THE HAUNTING (La maison du diable) 1963 Robert Wise
Entre deux comédies musicales à très grand succès (« West Side Story » en 1961 et « La Mélodie du bonheur » en 1965), Robert Wise tourne un étonnant et remarquable film d’épouvante qui est devenu un des grands classiques de l’horreur gothique.
Le professeur Markway (Richard Johnson), spécialiste des phénomènes paranormaux, organise un séjour dans un manoir que l’on dit hanté, Hill House.

Il y retrouve deux médiums, Eleanor Lence – « Nell » (Julie Harris), vieille fille qui a déjà eu affaire à un Poltergeist1 et Théodora – « Théo » (Claire Bloom), qui aurait le don de lire dans les pensées. Luke Sanderson (Russ Tamblyn), héritier des lieux, complète l’équipe insolite de ces chasseurs de fantômes improvisés.
1 Phénomène paranormal se caractérisant par des bruits et/ou déplacements d’objets a priori inexplicables.

Pour Markway, la maison est hantée parce que son commanditaire, qui a également dessiné les plans, incarnait un être profondément méchant. Comme si la cruauté d’une personne pouvait se transmettre à son œuvre. (Méfiez-vous désormais des architectes louches !). Il en tient pour preuve, qu’aucune pièce ne comporte d’angle droit (ce qui désoriente le visiteur)…

… et que les portes montées sur des gongs désaxés, s’ouvrent ou se ferment subrepticement sans raison (ce qui pourrait être tout simplement qualifié de « malfaçons »). Toujours est-il que des choses étranges se déroulent dans Hill House, ayant déjà provoqué la mort violente de trois femmes.

Consigne de travail:
Pouvez-vous recopier intégralement, sans y changer un seul mot, le texte ci-dessus consacré au film La maison du diable ?

Extraits de données:
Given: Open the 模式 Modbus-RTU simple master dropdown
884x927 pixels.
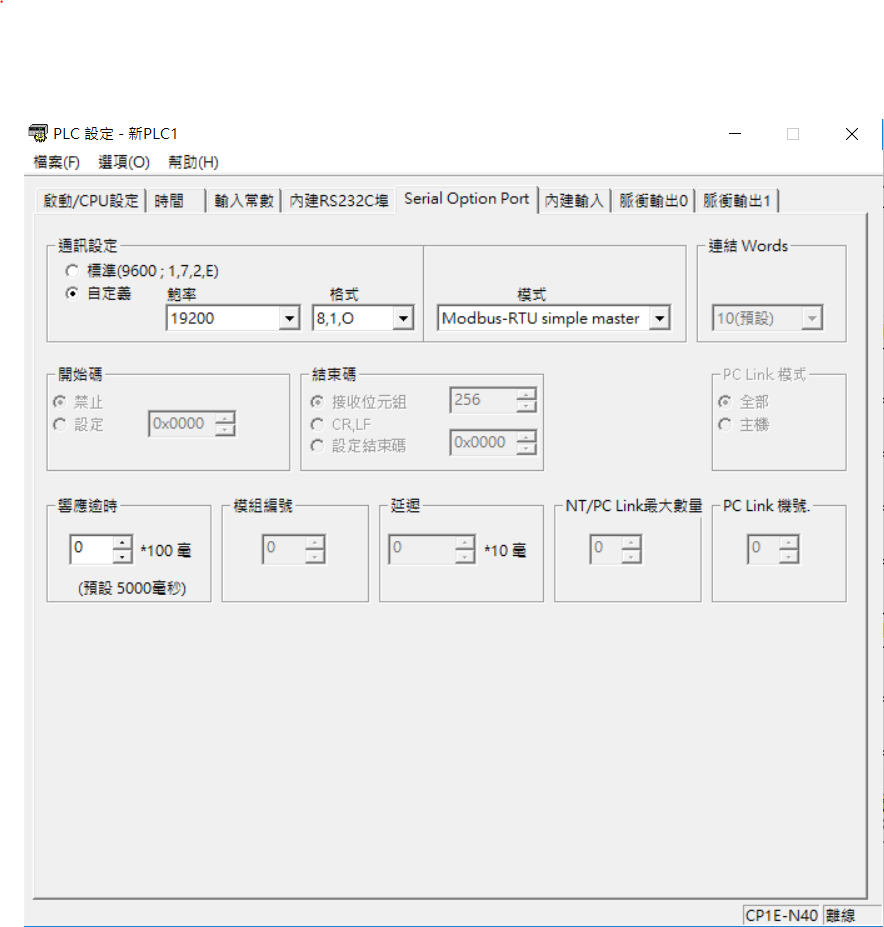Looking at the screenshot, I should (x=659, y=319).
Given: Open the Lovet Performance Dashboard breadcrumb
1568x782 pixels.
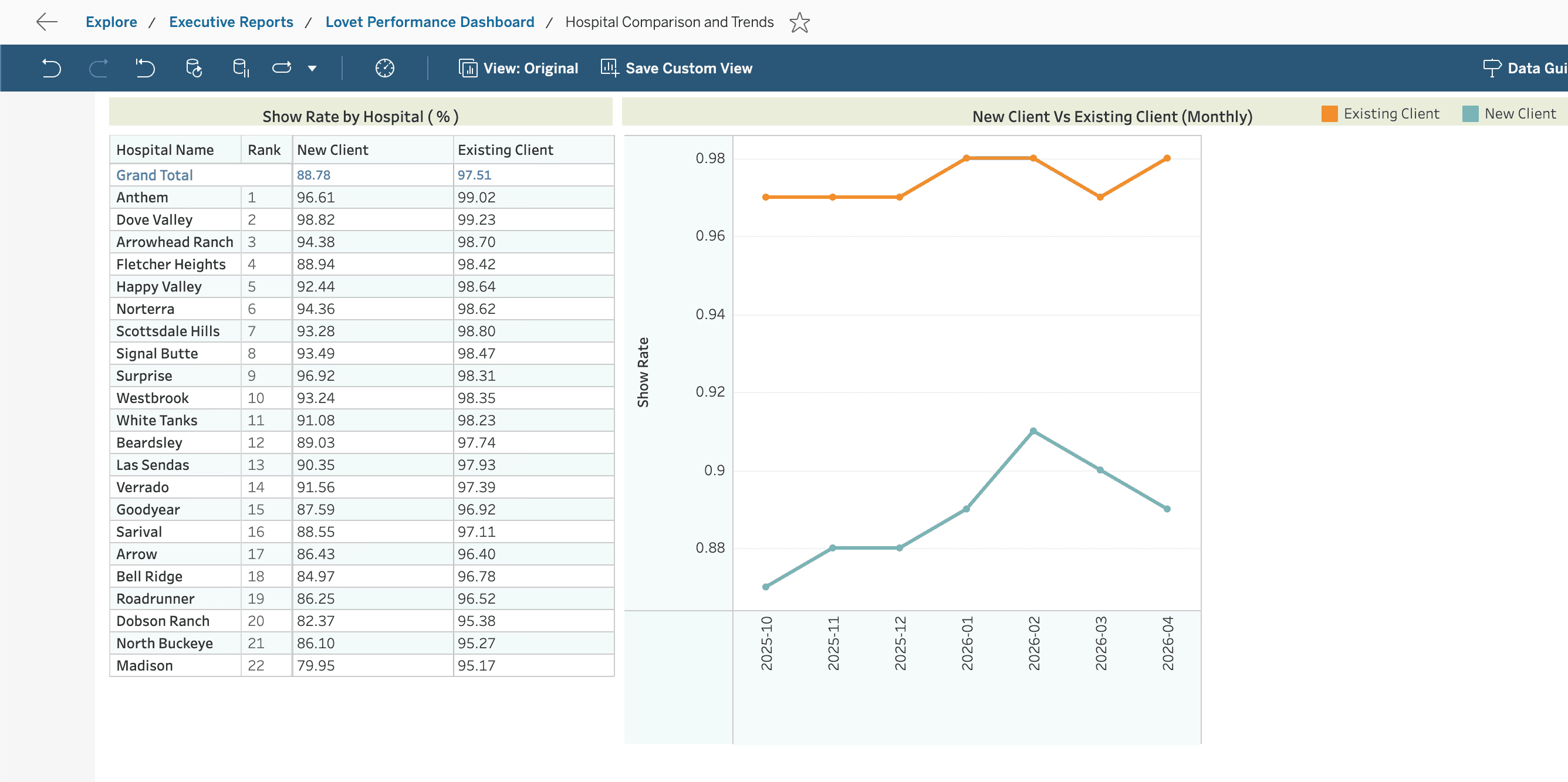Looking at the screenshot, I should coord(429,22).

Solution proposée:
THE HAUNTING (La maison du diable) 1963 Robert Wise
Entre deux comédies musicales à très grand succès (« West Side Story » en 1961 et « La Mélodie du bonheur » en 1965), Robert Wise tourne un étonnant et remarquable film d’épouvante qui est devenu un des grands classiques de l’horreur gothique.
Le professeur Markway (Richard Johnson), spécialiste des phénomènes paranormaux, organise un séjour dans un manoir que l’on dit hanté, Hill House.

Il y retrouve deux médiums, Eleanor Lence – « Nell » (Julie Harris), vieille fille qui a déjà eu affaire à un Poltergeist1 et Théodora – « Théo » (Claire Bloom), qui aurait le don de lire dans les pensées. Luke Sanderson (Russ Tamblyn), héritier des lieux, complète l’équipe insolite de ces chasseurs de fantômes improvisés.
1 Phénomène paranormal se caractérisant par des bruits et/ou déplacements d’objets a priori inexplicables.

Pour Markway, la maison est hantée parce que son commanditaire, qui a également dessiné les plans, incarnait un être profondément méchant. Comme si la cruauté d’une personne pouvait se transmettre à son œuvre. (Méfiez-vous désormais des architectes louches !). Il en tient pour preuve, qu’aucune pièce ne comporte d’angle droit (ce qui désoriente le visiteur)…

… et que les portes montées sur des gongs désaxés, s’ouvrent ou se ferment subrepticement sans raison (ce qui pourrait être tout simplement qualifié de « malfaçons »). Toujours est-il que des choses étranges se déroulent dans Hill House, ayant déjà provoqué la mort violente de trois femmes.